Start of DATA TO PROCESS
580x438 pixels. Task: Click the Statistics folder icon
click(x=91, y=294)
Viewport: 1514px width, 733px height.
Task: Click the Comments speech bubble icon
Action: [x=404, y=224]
End of DATA TO PROCESS
_EXERCISE GOAL_. Can you reproduce all of the data above line for line, changing nothing?

_ANSWER FOR THIS EXERCISE_.
580x438 pixels. Task: Click the Statistics folder icon
click(x=91, y=294)
Viewport: 1514px width, 733px height.
Task: Click the Comments speech bubble icon
Action: [x=404, y=224]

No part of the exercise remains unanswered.